§ **Task details**
Nothing may be changed. Give the entries below again exactly.

□ □ □ □

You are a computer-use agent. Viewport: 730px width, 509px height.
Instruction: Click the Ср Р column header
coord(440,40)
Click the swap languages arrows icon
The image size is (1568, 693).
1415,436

□ □ □ □

§ **Task solution**
You are a computer-use agent. Viewport: 730px width, 509px height.
Instruction: Click the Ср Р column header
coord(440,40)
Click the swap languages arrows icon
The image size is (1568, 693).
1415,436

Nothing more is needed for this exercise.